__Task requirements__
Each record should be given again exactly, and any picture in it left out.

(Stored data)

•••••

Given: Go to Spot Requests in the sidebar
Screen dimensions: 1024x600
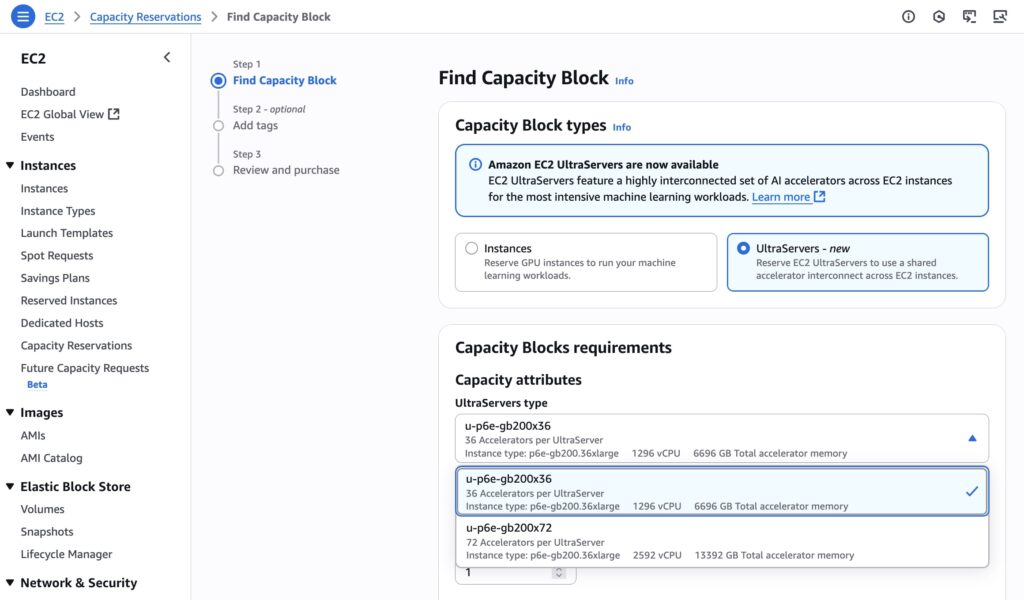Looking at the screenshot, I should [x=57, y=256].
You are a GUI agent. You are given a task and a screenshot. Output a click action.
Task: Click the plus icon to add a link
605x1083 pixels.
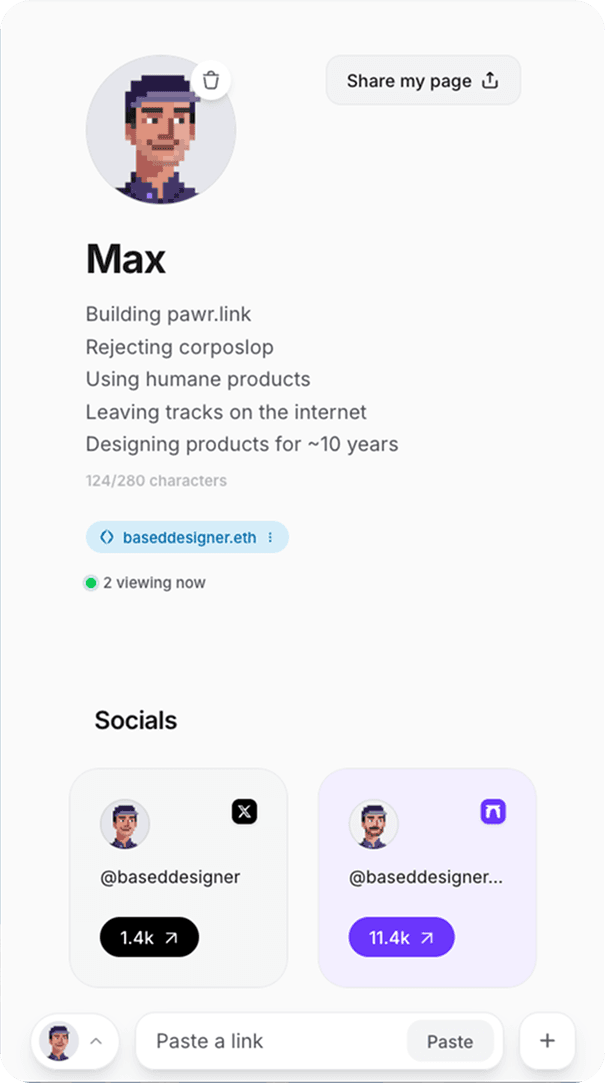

•••••

__Completed task__
Given: Go to Spot Requests in the sidebar
Screen dimensions: 1024x600
Looking at the screenshot, I should [x=57, y=256].
You are a GUI agent. You are given a task and a screenshot. Output a click action.
Task: Click the plus icon to add a link
605x1083 pixels.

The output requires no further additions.